**EXCERTO DA FONTE**
● ● ● ● ●

Um estudo sobre as quantidades de neve, desde 1981, publicado, a 10 de janeiro, pela revista Nature, encontrou um limiar fundamental para o futuro dos montes de neve no hemisfério norte: -8°C. Nos locais onde a temperatura média do inverno é mais fria do que isso, o manto de neve sobrevive, muitas vezes, por ser suficientemente frio. Mas as zonas com temperaturas médias de inverno superiores a -8ºC tendem a ver as suas maravilhas de inverno derreter. E isso está a acontecer rapidamente. “Estamos potencialmente num regime de perdas muito rápidas e aceleradas com o aquecimento”, afirma o autor principal, Alexander Gottlieb, cientista de sistemas terrestres do Dartmouth College, nos Estados Unidos da América (EUA).
A maioria dos estudos anteriores debruçou-se sobre a cobertura de neve, que é uma medida simples do facto de o solo ter ou não neve. Esta investigação analisou a camada de neve, uma medida mais abrangente que inclui a profundidade e a quantidade, no seu pico geral, em março.

● ● ● ● ●

**PROBLEMA CURTO 1**
Responda a estas perguntas com base no excerto sobre a neve:
(a) Em que revista e em que data foi publicado o estudo?
(b) Que temperatura média de inverno o estudo identificou como limiar fundamental?
(c) Em que mês a investigação analisou a camada de neve no seu pico geral?
**PROBLEMA CURTO 2**
Continue, por favor, o texto sobre o estudo da neve a partir da última frase apresentada.

**EXCERTO DE DADOS**
● ● ● ● ●

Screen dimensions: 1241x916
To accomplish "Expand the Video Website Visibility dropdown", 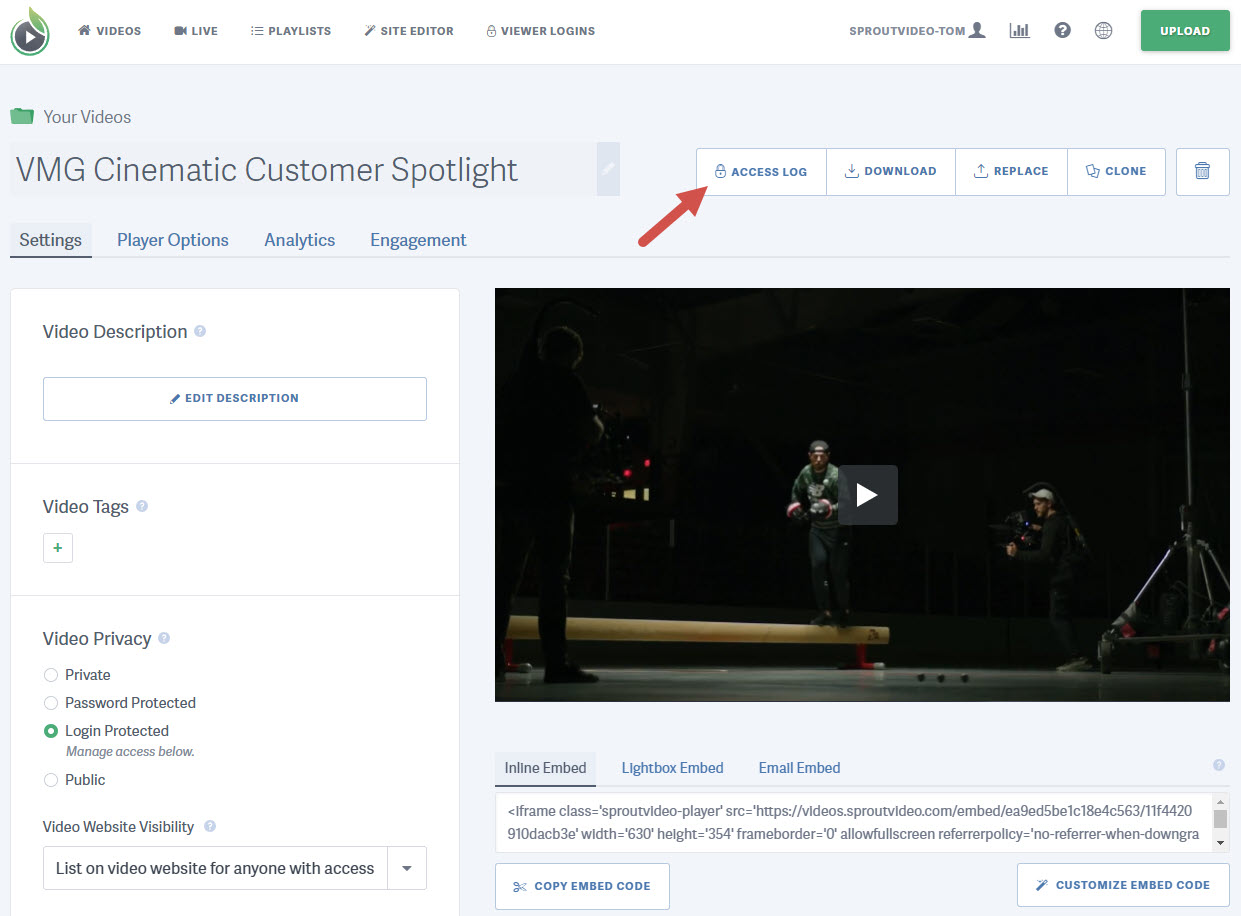I will point(406,868).
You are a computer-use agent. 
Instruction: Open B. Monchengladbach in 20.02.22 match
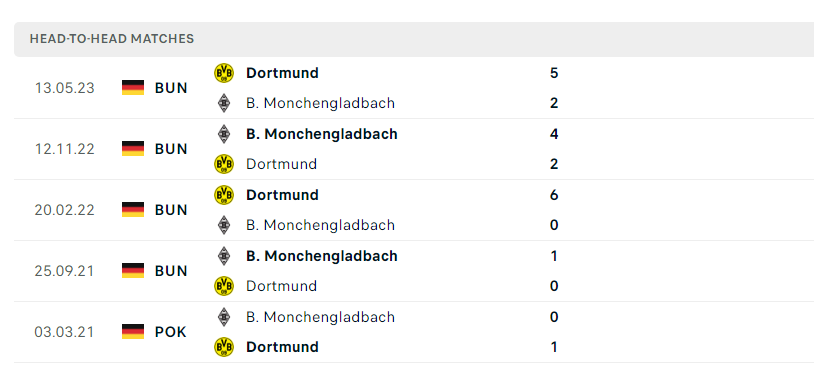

● ● ● ● ●

**RESPOSTA ESCRITA 1**
(a) Na revista Nature, a 10 de janeiro.
(b) -8°C.
(c) Em março.

**RESPOSTA ESCRITA 2**
O manto de neve da primavera é essencial para o fornecimento regular de água potável e de irrigação a milhares de milhões de pessoas, causando problemas os derretimentos maiores e mais precoces.
Elizabeth Burakowski, cientista de sistemas terrestres da Universidade de New Hampshire, que não participou na investigação, afirma que o estudo mostra, “sem margem para dúvidas, que os seres humanos são responsáveis pelo declínio da camada de neve, em dezenas de bacias hidrográficas do Hemisfério Norte” e que o degelo da neve “aumentará com cada grau”.
Assim, o futuro da nossa neve depende do caminho que tomarmos para agir.
Gottlieb e Justin Mankin, cientistas climáticos de Dartmouth, examinaram 169 bacias hidrográficas do Hemisfério Norte, encontrando uma tendência significativa de 40 anos de descida em 70 das bacias hidrográficas, uma tendência de aumento numa dúzia e nenhuma tendência nas outras. Em 23 desses blocos de neve em declínio, utilizando variações de técnicas científicas padrão, demonstraram que as alterações climáticas contribuíram, claramente, para o degelo. Em oito bacias hidrográficas, na Sibéria oriental, descobriram que as alterações climáticas contribuíram para a acumulação de neve, já que a precipitação aumentou, mas as temperaturas mantiveram-se suficientemente baixas para a preservar.
A Europa e a América do Norte estão a sofrer algumas das maiores perdas de neve, na primavera.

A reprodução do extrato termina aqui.